Deep Natural Language Processing with R and Apache Spark

Neural embeddings (Bengio et al. (2003), Olah (2014)) aim to map words, tokens, and general compositions of text to vector spaces, which makes them amenable for modeling, visualization, and inference. In this talk, we describe how to use neural embeddings of natural and programming languages using R and Spark. In particular, we’ll see how the combination of a distributed computing paradigm in Spark with the interactive programming and visualization capabilities in R can make exploration and inference of natural language processing models easy and efficient. Building upon the tidy data principles formalized and efficiently crafted in Wickham (2014), Silge and Robinson (2016) have provided the foundations for modeling and crafting natural language models with the tidytext package.

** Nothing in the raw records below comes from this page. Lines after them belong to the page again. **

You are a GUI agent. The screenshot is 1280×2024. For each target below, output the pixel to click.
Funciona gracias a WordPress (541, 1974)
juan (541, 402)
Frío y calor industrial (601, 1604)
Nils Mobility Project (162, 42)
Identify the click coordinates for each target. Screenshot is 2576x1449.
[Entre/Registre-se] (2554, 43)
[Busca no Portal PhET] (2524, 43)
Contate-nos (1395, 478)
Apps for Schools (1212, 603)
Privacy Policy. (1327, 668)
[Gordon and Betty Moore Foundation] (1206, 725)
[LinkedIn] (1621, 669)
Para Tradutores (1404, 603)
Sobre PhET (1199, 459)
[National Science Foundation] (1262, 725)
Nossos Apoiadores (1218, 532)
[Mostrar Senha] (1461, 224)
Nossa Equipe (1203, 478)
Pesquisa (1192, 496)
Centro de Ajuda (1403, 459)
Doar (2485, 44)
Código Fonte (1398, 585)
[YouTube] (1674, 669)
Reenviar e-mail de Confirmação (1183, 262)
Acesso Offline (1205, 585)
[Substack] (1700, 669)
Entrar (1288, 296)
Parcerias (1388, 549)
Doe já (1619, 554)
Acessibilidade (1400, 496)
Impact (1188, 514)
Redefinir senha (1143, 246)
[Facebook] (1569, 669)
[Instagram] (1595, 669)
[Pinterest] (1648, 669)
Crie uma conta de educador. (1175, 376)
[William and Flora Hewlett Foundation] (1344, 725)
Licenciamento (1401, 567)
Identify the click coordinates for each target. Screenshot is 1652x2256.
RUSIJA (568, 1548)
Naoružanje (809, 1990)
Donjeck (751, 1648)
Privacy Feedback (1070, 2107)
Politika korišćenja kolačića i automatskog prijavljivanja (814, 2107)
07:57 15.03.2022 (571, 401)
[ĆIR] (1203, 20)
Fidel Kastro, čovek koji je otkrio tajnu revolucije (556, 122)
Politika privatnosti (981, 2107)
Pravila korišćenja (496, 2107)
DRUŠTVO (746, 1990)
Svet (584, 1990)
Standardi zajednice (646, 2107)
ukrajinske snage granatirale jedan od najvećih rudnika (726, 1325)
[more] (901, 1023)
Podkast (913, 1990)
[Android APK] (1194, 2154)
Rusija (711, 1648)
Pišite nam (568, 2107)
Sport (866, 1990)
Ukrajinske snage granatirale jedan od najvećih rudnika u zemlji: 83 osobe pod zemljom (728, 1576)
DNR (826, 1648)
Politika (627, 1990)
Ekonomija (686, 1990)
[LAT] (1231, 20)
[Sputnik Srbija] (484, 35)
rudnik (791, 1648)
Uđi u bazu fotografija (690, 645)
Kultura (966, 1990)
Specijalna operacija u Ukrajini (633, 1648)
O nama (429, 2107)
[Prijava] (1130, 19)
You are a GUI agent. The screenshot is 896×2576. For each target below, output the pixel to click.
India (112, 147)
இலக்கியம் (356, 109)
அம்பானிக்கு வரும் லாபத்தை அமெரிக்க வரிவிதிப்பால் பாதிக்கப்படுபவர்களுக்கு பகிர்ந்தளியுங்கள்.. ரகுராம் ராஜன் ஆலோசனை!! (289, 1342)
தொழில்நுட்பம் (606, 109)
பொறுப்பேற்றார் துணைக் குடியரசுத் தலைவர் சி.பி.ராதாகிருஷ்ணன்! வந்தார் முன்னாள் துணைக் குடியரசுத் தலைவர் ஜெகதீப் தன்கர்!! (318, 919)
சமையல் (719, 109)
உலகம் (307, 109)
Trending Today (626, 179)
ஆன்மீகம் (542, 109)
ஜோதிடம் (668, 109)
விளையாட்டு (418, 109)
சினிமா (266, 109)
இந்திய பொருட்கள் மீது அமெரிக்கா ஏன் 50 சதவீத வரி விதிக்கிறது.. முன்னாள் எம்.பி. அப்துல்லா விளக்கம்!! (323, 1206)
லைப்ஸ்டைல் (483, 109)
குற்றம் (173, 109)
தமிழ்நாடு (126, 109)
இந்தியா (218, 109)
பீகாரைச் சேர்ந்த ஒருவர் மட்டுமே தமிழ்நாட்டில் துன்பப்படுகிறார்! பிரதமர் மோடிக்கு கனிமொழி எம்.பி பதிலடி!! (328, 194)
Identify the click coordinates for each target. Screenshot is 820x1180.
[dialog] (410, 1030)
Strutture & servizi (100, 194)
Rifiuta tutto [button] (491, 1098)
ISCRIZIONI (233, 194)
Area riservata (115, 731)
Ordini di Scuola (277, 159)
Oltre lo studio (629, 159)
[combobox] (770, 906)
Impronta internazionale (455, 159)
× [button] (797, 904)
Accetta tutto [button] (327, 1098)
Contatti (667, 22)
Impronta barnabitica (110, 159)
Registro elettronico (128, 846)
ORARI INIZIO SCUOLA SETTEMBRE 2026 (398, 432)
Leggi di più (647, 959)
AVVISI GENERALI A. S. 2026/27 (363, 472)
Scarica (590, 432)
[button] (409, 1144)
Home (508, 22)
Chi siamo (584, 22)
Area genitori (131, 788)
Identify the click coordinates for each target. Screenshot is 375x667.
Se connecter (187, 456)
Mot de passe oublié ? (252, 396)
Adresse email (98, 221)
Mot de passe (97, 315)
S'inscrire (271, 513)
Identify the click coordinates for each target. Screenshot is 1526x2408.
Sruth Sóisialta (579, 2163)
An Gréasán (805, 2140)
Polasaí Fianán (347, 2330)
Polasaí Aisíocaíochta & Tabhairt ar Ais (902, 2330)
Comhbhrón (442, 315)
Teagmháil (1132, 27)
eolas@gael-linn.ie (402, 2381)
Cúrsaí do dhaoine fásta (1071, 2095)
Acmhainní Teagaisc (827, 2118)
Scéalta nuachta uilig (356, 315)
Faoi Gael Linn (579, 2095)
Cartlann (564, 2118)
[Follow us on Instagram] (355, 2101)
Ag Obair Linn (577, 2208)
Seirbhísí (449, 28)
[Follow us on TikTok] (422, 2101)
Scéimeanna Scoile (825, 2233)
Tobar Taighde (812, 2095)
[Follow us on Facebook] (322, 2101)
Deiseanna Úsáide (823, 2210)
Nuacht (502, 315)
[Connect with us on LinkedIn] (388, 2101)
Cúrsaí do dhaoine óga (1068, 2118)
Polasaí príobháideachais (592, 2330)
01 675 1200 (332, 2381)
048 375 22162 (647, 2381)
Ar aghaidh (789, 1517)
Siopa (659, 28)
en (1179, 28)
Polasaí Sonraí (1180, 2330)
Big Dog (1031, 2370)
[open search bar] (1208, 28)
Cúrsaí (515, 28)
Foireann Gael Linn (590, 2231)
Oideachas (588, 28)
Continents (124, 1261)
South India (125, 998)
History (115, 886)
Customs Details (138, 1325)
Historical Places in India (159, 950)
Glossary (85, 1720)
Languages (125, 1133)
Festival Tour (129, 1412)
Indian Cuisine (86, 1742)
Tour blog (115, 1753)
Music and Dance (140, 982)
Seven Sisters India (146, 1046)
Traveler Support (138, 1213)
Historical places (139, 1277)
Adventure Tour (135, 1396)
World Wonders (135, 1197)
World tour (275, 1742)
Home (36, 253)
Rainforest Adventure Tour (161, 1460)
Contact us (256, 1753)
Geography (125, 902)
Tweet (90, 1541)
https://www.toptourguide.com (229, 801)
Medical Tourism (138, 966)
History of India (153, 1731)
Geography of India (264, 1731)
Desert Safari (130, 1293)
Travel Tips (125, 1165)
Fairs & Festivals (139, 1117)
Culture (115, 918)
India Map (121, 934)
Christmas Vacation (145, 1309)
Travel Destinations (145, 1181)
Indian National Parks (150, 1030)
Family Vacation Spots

In this talk, we’ll describe how we can build scalable pipelines within this framework to prototype text mining and neural embedding models in R, and then deploy them on Spark clusters using the sparklyr and the RevoScaleR packages. To describe the utility of this framework we’ll provide an example where we’ll train a sequence to sequence neural attention model for summarizing git commits, pull request and their associated messages (Zaidi (2017), and then deploy them on Spark clusters where we will then be able to do efficient network analysis on the neural embeddings with a sparklyr extension to GraphFrames.

 

About Ali Zaidi

Ali is a data scientist in the language understanding team at Microsoft AI Research. He spends his days trying to make tools for researchers and engineers to analyze large quantities of language data efficiently in the cloud and on clusters. Ali studied statistics and machine learning at the University of Toronto and Stanford University.